The sole black allowed onto the jury was a man who during questioning
advocated that convicted murderers should be slowly tortured to death
because execution is "too quick". It seems the prosecutors were
still following methods detailed in a training manual in circulation in
Dallas County into the 1980s which warned against selecting jurors from
minority races, people with "physical afflictions" and Jews, on
the grounds that they "usually empathize with the accused". The
manual echoed an earlier jury selection treatise, circulated in Dallas
County in the 1960s, which instructed prosecutors: "Do not take Jews,
Negroes, Dagos, Mexicans or a member of any minority race on a jury."
The price for killing Thomas Miller-El goes beyond the
two or three million dollars it will likely have cost the state to get him
to the death chamber. There are the enduring effects of the discrimination
against prospective black jurors and the consequent loss of public
confidence in the administration of justice. One of the African Americans
struck from Miller-El's jury has recently described her anger that the
prosecutors did "not look at me as a person, as an individual, but as
a colour... It really upsets me that they think like that, that they think
they can't trust me...." There is the fact that the execution will
compound the grief already caused in this case. It will leave a widow,
Dorothy Miller-El, who herself faced racist proceedings in the same case.

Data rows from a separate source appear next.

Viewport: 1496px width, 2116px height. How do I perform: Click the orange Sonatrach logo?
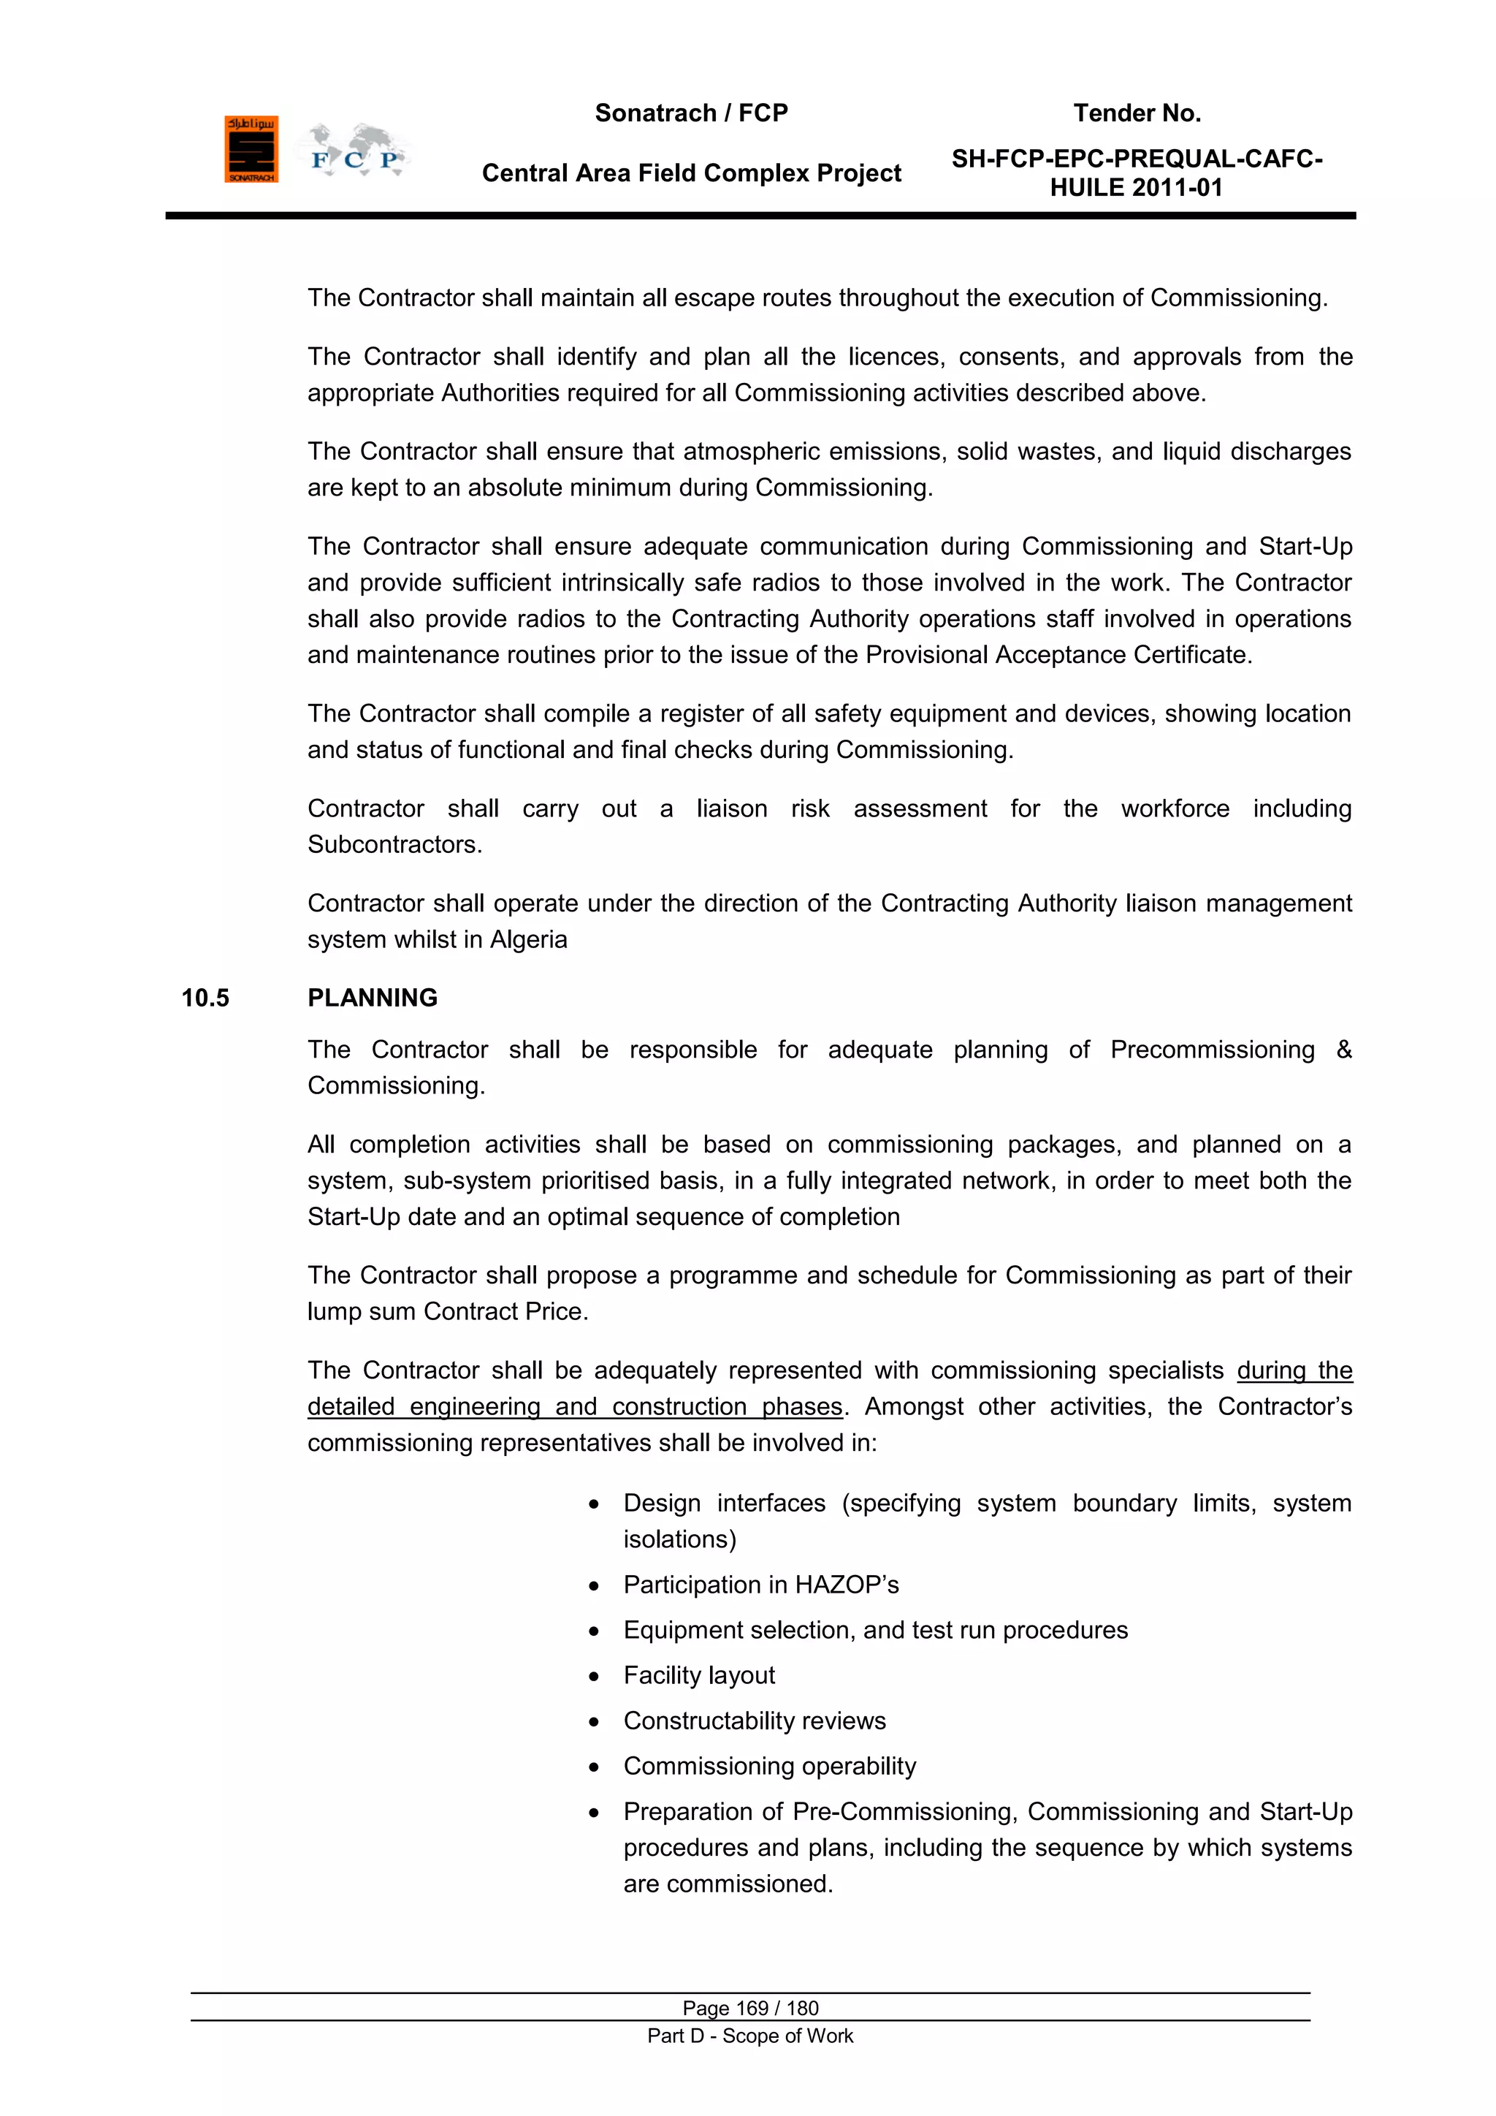point(251,149)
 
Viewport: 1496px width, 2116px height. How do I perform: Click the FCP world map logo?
point(354,151)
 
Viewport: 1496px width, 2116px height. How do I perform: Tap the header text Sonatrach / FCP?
point(691,113)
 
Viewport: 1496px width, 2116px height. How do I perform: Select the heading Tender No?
point(1137,113)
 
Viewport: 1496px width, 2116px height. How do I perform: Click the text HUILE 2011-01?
point(1136,188)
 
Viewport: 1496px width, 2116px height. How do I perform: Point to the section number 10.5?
point(205,998)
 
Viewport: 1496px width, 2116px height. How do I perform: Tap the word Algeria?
point(529,940)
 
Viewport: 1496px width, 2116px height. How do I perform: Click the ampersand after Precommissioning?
point(1343,1050)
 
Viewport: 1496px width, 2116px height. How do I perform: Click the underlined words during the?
point(1294,1370)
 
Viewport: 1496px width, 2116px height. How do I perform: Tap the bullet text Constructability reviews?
point(754,1721)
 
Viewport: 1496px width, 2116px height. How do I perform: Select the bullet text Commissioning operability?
point(769,1767)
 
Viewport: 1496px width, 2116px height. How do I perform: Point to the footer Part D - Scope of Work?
point(750,2036)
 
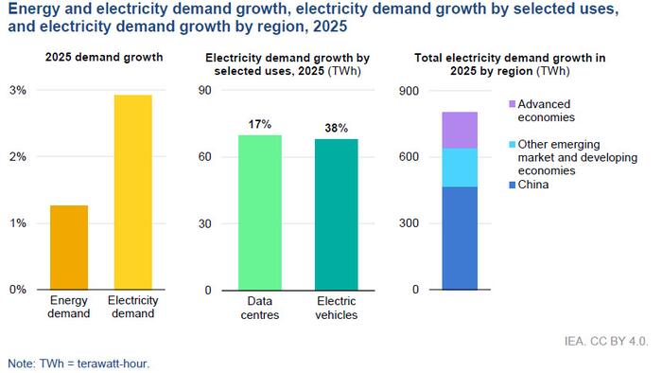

Her conviction was overturned after it was established that one of the same
prosecutors from her husband's trial had engaged in intentional racial
discrimination during selection of her jury. No such remedy has been
forthcoming for Thomas Miller-El - another sign of arbitrariness in the
administration of justice. Finally, there is the damage the case will have
inflicted on the reputation of Dallas County, the State of Texas, and the
United States as a whole, suggesting a leadership that is not serious about
eradicating racism in the justice system. Amnesty International recalls
President Bush's State of the Union address of 29 January, in which he said
that "America will always stand firm for the non-negotiable demands of
human dignity." The President listed ''equal justice" among these
non-negotiable issues. The execution of Thomas Miller-El would make a
mockery of these words.
Judge Cathell in Maryland has approached abolition
from an unusual angle - frustration at his colleagues' decision to delay an
execution. He asserted that "there comes a point, even in death
penalty cases, when judges should say enough is enough." He is right,
although for the wrong reason. Officials at all levels of government must
say enough is enough. They should call a halt to executions. Because the
human cost of the death penalty can never be justified.